Huawei asks court to rule US security law unconstitutional
SHENZHEN, China (AP) — Fighting to maintain its access to major markets for next-generation communications, Chinese tech giant Huawei is challenging the constitutionality of a U.S. law that limits its sales of telecom equipment.
Huawei’s chief legal officer, Song Liuping, said Wednesday that Huawei filed a motion asking a court in Plano, Texas, for a summary judgment on whether a U.S. military spending provision that bars the government and its contractors from using Huawei equipment is constitutional.
The lawsuit comes as the U.S. and China are embroiled in a broader trade war in which both sides have imposed billions of dollars of punitive tariffs against each other’s products.

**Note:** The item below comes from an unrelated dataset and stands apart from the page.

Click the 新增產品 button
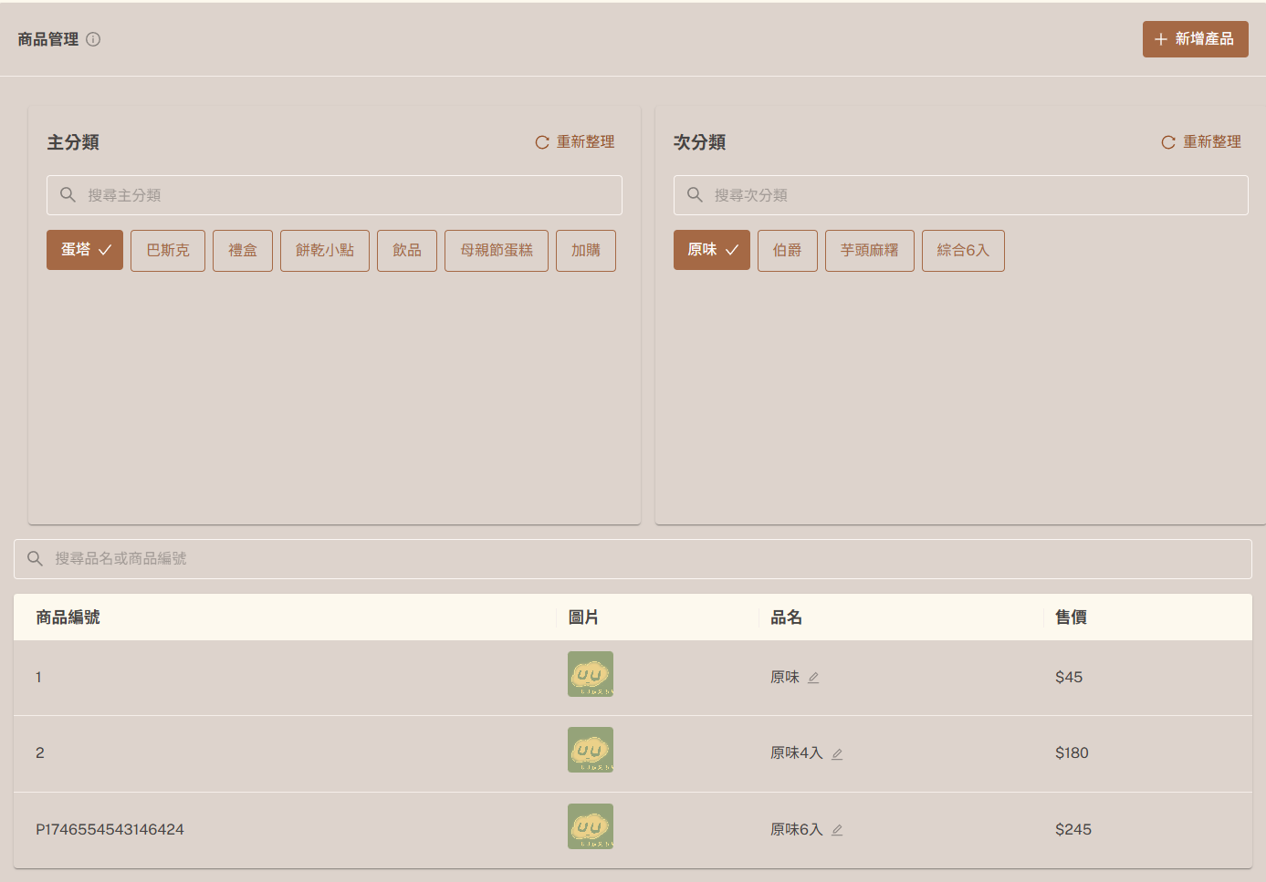Screen dimensions: 1266x882 [1195, 39]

Chinese state media suggested Wednesday that the country’s rich supply of rare earths — key elements for high-tech manufacturing — could be used as leverage against the U.S. in the dispute.
Huawei is the biggest global maker of network equipment and enjoys a lead in 5G, or fifth-generation, technology. It also is the No. 2 maker of smartphones.
The Trump administration says the company could use its equipment to spy on behalf of the Chinese government and is thus a threat to international cybersecurity.
“This decision threatens to harm our customers in over 170 countries, including more than 3 billion customers who use Huawei products and services around the world,” Song said at a news briefing.
Huawei, whose U.S. headquarters is in Plano, launched a lawsuit in March against the U.S. national defence law, calling the provision a “bill of attainder” that selectively punishes Huawei and violates its due process by presuming its guilt without a fair trial.
The summary judgment motion seeks to accelerate the legal process to give U.S. customers access to Huawei equipment sooner, Huawei said in a statement.